◆ **Records to use**:
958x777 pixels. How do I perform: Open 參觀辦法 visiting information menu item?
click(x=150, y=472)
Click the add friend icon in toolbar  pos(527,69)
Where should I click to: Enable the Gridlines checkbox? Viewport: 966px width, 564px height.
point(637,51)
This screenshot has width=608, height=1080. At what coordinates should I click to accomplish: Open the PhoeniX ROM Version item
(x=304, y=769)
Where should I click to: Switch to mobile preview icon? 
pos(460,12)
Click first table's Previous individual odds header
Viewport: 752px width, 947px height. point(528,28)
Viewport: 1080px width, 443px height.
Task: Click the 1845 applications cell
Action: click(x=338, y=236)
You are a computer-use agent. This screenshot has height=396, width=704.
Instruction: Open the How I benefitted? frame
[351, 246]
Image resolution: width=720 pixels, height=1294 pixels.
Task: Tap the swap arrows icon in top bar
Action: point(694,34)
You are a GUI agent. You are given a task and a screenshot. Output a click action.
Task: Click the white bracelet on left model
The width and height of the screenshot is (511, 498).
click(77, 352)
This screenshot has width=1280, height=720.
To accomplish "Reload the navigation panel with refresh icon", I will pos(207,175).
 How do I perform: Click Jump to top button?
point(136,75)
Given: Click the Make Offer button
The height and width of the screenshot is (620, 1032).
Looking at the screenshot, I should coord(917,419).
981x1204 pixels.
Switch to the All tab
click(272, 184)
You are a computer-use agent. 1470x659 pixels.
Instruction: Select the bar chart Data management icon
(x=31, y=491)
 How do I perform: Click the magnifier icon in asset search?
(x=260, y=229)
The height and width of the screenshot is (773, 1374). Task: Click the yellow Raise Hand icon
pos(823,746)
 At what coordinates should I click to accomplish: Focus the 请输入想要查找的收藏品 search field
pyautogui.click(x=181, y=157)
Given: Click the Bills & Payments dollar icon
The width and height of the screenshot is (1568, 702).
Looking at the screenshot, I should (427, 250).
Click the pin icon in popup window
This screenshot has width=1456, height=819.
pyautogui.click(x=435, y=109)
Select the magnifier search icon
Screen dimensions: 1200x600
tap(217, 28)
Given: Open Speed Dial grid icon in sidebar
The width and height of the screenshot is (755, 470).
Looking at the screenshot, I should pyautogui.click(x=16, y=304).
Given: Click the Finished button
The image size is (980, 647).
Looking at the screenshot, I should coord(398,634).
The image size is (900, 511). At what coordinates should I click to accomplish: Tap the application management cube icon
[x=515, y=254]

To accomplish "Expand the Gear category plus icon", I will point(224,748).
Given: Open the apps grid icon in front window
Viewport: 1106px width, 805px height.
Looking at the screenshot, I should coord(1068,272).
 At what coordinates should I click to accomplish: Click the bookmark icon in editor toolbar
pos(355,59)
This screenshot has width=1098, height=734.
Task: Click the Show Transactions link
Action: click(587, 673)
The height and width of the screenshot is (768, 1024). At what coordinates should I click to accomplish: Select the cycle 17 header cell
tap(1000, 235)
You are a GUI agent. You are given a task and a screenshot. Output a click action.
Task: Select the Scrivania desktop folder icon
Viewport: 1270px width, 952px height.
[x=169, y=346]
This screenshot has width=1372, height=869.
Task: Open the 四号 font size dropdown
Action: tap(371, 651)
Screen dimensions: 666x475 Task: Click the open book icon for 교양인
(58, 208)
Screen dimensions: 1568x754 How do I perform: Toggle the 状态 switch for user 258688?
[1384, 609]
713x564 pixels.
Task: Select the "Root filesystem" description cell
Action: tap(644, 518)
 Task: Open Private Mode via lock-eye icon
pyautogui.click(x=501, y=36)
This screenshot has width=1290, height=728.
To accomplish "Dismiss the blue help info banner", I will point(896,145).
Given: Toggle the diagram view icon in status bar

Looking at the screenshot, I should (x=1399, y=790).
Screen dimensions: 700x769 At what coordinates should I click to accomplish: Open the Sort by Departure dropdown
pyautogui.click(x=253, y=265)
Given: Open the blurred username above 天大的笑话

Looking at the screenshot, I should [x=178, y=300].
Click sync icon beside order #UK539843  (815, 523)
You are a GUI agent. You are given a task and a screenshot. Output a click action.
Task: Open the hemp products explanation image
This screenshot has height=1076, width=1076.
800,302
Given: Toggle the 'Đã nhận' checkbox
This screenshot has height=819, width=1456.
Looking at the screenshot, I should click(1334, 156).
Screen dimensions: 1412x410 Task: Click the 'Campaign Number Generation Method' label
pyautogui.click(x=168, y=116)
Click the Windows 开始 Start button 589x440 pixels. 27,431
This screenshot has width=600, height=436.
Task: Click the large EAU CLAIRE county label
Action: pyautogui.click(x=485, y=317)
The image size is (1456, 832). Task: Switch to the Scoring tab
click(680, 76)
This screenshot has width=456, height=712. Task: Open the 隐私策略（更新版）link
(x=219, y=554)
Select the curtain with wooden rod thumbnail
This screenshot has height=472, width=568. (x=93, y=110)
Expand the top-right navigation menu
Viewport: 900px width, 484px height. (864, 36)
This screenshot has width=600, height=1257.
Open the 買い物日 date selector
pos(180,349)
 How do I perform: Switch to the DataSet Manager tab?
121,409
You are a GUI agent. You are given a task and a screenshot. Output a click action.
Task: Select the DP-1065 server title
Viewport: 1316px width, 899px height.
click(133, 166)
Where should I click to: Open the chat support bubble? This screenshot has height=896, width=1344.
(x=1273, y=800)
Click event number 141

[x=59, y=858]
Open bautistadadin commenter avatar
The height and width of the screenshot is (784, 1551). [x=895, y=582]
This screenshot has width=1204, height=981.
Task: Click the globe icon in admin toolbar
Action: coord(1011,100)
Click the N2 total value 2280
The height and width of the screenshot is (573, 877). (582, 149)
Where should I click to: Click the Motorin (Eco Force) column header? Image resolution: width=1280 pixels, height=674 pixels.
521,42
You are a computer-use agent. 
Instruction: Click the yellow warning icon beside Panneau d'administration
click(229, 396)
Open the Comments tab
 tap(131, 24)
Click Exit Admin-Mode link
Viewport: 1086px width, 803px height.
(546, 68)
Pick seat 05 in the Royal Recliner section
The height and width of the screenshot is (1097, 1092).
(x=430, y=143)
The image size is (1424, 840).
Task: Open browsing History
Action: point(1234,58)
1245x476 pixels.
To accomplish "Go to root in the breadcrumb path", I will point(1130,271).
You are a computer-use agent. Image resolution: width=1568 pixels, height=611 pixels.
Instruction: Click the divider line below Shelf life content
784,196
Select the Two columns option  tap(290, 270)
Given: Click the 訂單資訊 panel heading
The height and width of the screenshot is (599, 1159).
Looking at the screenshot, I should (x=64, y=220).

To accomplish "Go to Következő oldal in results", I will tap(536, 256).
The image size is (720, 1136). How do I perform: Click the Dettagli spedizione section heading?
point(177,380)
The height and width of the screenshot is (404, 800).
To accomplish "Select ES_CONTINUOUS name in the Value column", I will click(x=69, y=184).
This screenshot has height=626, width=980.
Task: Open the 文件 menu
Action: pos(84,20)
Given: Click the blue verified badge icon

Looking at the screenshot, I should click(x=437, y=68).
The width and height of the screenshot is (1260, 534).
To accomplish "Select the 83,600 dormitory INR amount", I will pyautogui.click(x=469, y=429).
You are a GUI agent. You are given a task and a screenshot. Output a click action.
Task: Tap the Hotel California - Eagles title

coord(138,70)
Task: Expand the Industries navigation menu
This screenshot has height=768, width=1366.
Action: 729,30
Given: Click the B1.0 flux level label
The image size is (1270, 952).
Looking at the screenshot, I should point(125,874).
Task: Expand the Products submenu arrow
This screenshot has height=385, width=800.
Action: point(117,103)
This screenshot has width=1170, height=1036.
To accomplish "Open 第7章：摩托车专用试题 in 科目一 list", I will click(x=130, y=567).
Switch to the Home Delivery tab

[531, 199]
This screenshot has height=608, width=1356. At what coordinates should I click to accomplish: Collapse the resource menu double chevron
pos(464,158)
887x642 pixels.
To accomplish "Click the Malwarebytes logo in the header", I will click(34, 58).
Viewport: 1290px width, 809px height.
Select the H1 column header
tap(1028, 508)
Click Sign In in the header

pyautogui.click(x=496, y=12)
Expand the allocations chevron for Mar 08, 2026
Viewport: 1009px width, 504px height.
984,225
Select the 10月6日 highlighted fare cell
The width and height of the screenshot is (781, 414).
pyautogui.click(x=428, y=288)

◆ **What you have to do**:
The expected result is every line above containing the string "panel".

◆ **Answer for the task**:
To accomplish "Reload the navigation panel with refresh icon", I will pos(207,175).
Given: Click the 訂單資訊 panel heading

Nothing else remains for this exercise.